***** Data supplied

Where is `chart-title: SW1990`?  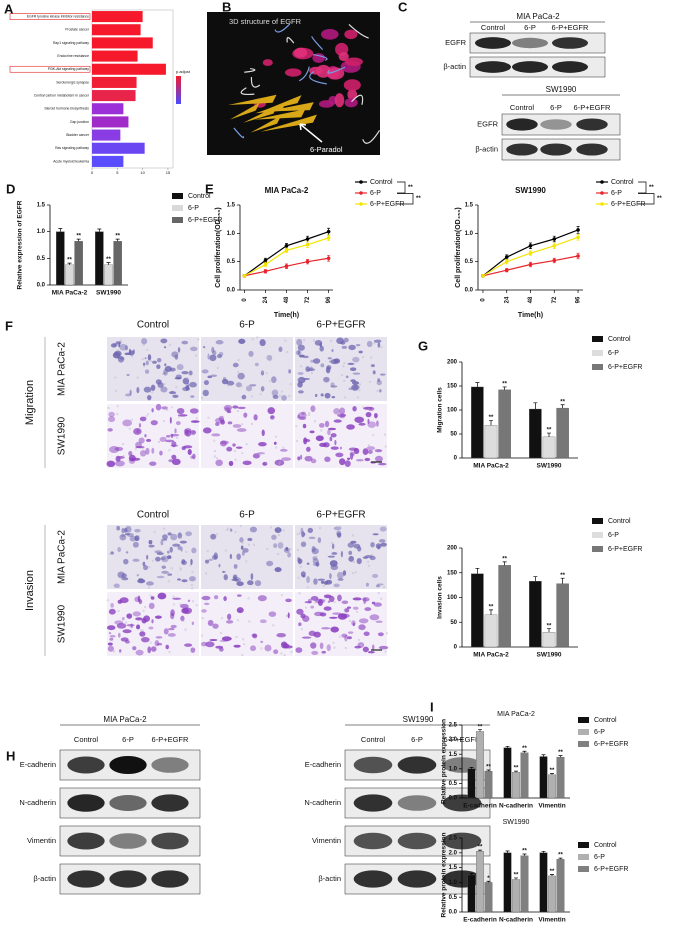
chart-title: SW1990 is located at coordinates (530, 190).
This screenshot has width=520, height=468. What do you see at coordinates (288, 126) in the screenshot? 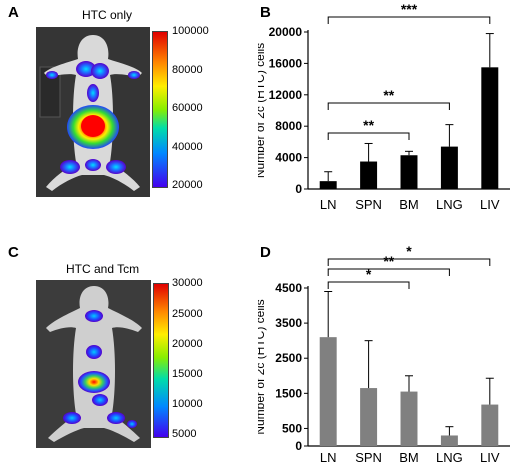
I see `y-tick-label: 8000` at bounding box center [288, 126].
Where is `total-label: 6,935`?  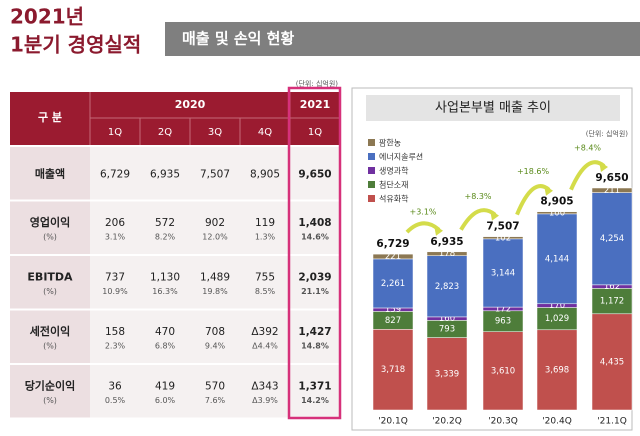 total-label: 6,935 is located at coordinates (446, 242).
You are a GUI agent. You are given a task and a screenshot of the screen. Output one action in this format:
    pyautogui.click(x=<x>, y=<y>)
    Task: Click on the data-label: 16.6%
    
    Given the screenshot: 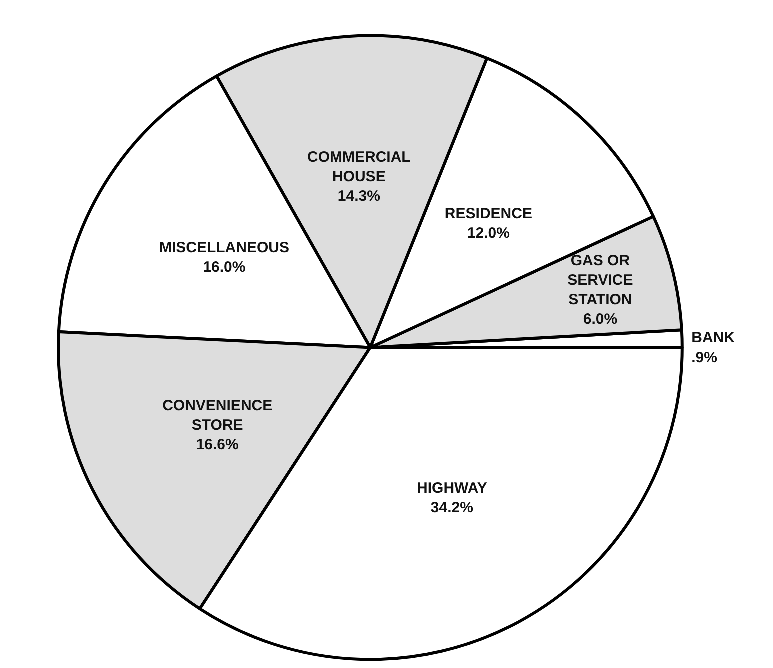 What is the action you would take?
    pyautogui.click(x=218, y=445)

**********
***** Data supplied

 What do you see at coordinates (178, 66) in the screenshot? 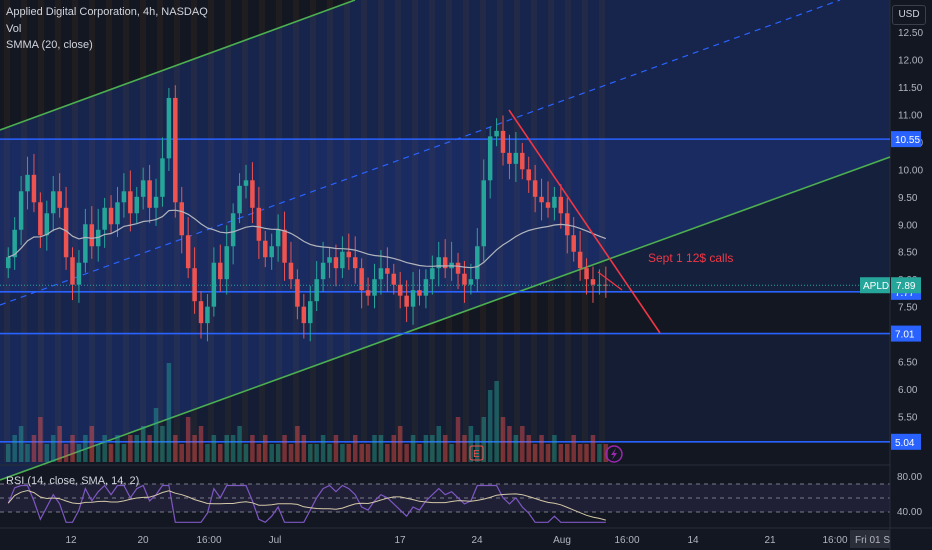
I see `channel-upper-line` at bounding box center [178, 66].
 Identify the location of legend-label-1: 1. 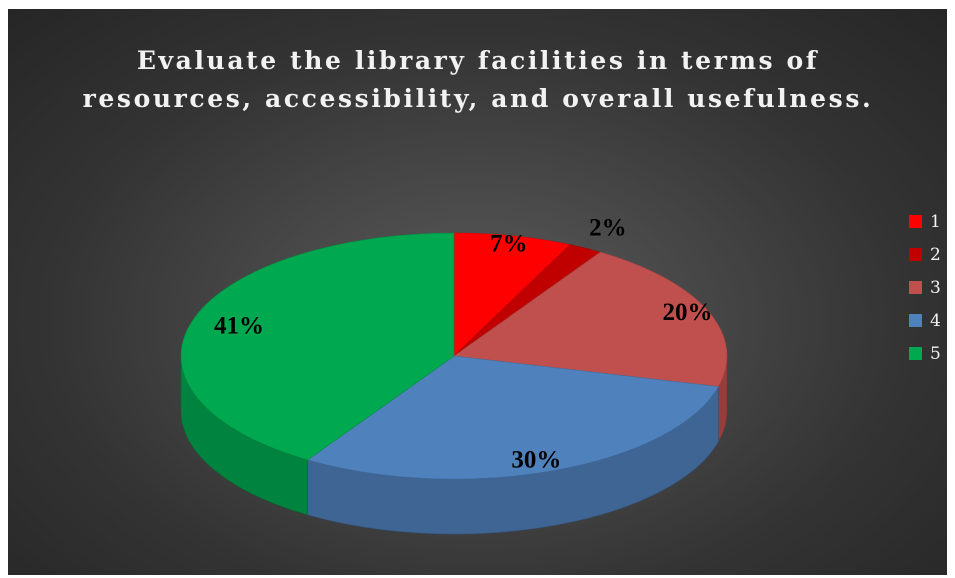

**********
***** Data supplied

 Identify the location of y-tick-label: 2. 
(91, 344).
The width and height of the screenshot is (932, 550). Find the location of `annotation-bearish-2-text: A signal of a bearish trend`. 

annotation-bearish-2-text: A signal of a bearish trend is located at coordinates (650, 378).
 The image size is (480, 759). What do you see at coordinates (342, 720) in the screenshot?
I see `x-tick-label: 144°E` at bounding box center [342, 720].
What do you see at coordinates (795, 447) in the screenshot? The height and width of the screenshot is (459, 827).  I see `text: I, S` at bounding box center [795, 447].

**********

From the records above, pull out every line that contains the string "annotation", treating uppercase and lowercase letters as different.

The width and height of the screenshot is (932, 550). Find the location of `annotation-bearish-2-text: A signal of a bearish trend`. 
annotation-bearish-2-text: A signal of a bearish trend is located at coordinates (650, 378).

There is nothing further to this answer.